Collected data entries

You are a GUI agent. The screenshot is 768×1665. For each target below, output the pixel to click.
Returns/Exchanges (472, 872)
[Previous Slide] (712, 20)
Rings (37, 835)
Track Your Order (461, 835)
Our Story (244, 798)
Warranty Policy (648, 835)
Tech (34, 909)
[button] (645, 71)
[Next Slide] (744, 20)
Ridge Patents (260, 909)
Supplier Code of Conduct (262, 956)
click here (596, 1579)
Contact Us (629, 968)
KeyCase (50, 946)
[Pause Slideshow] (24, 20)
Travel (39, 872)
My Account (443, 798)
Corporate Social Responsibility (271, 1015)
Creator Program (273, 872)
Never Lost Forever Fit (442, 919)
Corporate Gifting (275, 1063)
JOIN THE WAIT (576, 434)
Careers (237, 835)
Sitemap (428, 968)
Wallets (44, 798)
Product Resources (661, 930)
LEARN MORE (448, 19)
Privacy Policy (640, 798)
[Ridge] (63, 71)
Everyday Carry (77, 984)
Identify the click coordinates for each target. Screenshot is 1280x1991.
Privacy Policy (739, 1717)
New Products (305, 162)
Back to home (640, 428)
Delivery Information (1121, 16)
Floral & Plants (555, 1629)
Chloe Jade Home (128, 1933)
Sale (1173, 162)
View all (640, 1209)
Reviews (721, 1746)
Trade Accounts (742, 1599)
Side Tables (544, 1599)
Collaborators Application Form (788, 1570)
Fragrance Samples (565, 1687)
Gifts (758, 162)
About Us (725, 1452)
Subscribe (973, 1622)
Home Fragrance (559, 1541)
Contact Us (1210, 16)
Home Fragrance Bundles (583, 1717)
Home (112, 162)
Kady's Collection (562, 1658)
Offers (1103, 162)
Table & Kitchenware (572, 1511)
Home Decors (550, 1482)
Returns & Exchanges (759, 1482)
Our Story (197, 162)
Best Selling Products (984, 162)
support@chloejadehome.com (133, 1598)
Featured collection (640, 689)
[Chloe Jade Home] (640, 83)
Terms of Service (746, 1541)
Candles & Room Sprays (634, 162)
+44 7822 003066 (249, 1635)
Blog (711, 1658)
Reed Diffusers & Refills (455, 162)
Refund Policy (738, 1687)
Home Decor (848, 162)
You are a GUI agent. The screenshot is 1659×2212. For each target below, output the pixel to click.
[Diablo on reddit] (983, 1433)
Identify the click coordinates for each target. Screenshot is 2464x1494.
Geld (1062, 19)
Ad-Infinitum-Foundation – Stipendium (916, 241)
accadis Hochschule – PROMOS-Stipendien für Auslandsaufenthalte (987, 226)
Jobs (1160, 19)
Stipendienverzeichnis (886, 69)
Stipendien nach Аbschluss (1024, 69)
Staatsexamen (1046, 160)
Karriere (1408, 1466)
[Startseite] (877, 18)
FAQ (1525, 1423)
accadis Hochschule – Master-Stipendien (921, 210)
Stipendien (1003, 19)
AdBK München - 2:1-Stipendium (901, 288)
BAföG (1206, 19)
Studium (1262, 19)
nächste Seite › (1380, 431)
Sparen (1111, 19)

▸ **Problem to solve**
Respond with only the number of lines in the records that include the word "output".

▸ **Problem solution**
2